## EXERCISE BRIEF
Determine how many lines in the records below include the word "Task" and output that number alone.

Saved entries:
++++++

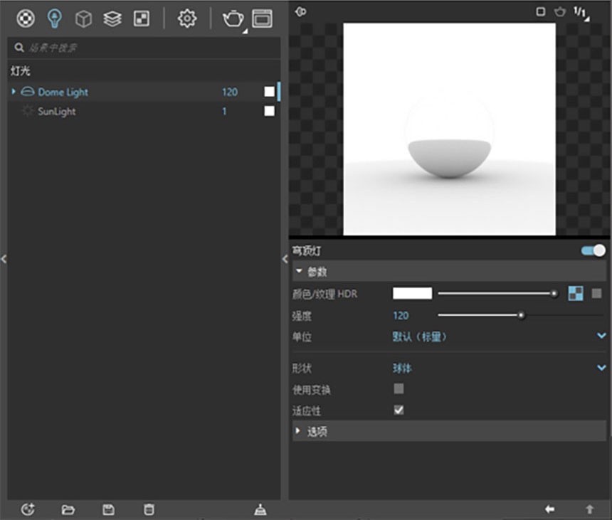Check the Use Transform checkbox

399,388
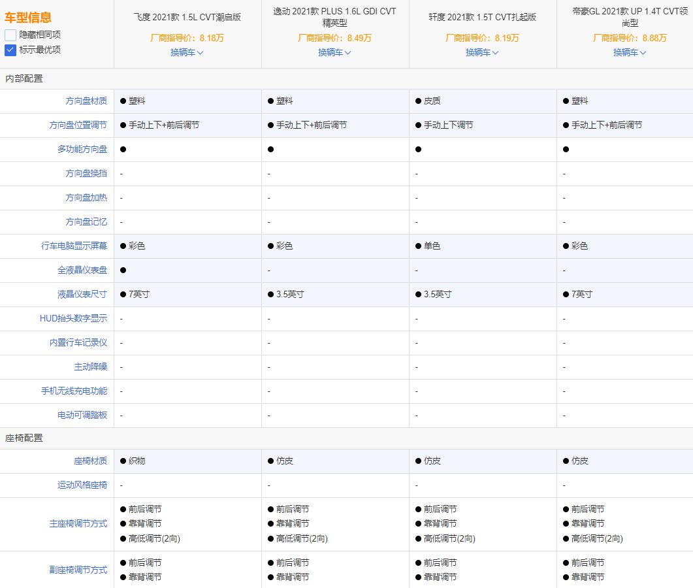Uncheck the 标示最优项 checkbox
Screen dimensions: 693x588
pyautogui.click(x=10, y=50)
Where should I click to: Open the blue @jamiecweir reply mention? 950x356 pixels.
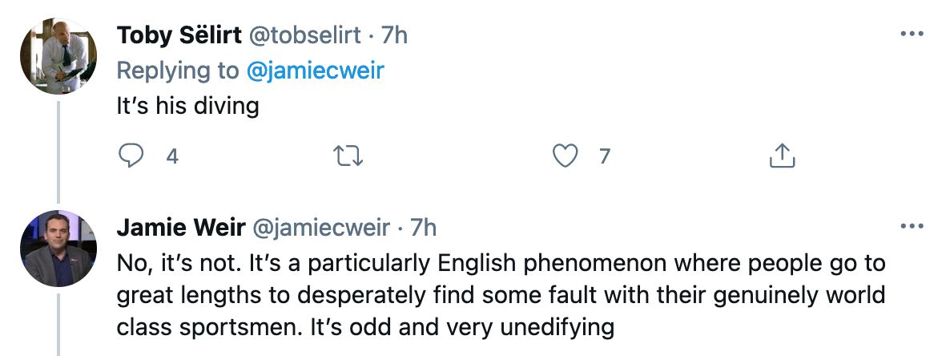tap(315, 71)
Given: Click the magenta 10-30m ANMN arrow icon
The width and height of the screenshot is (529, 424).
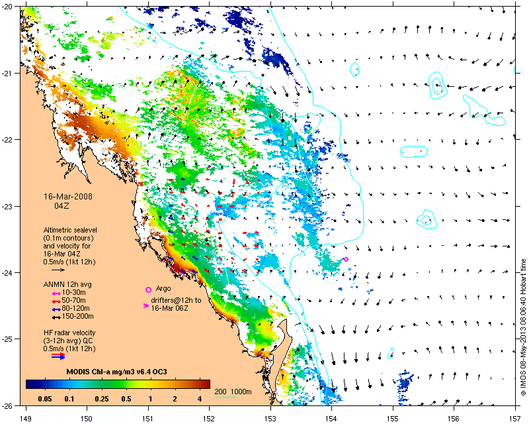Looking at the screenshot, I should [x=56, y=293].
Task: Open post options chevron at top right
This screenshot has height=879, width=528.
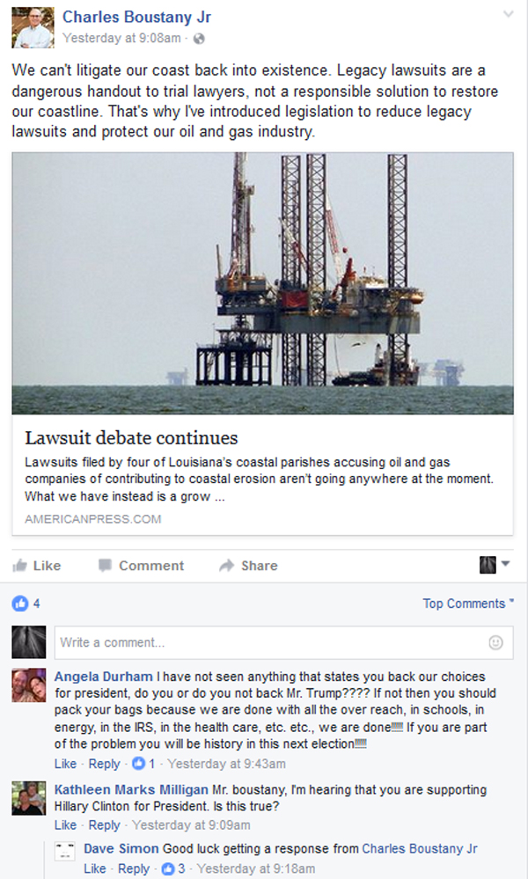Action: [x=508, y=14]
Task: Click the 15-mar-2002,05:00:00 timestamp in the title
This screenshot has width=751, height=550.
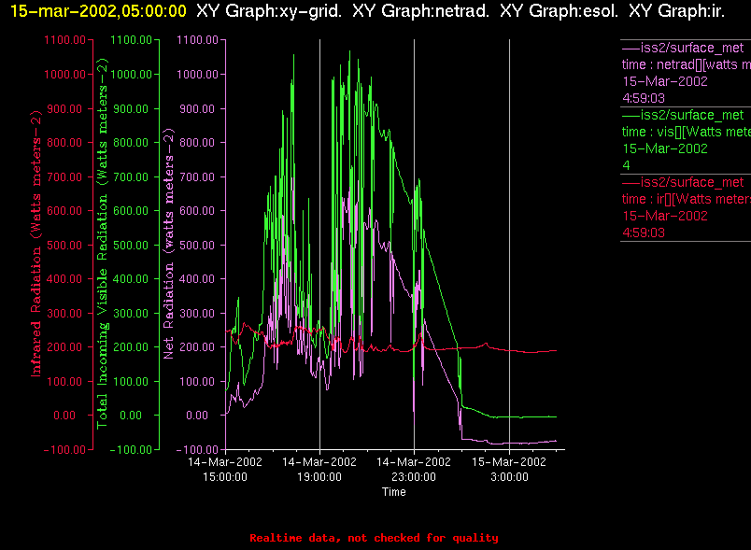Action: tap(97, 11)
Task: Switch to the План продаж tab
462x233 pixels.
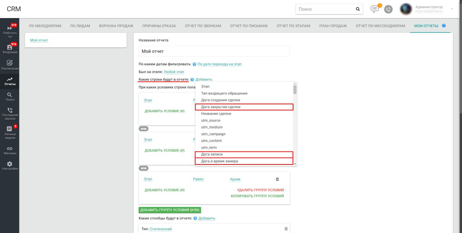Action: pos(333,26)
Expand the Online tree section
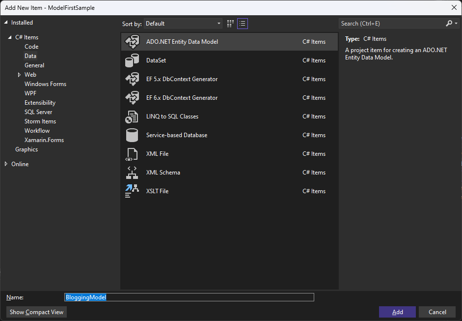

++++++

## EXERCISE RESPONSE
3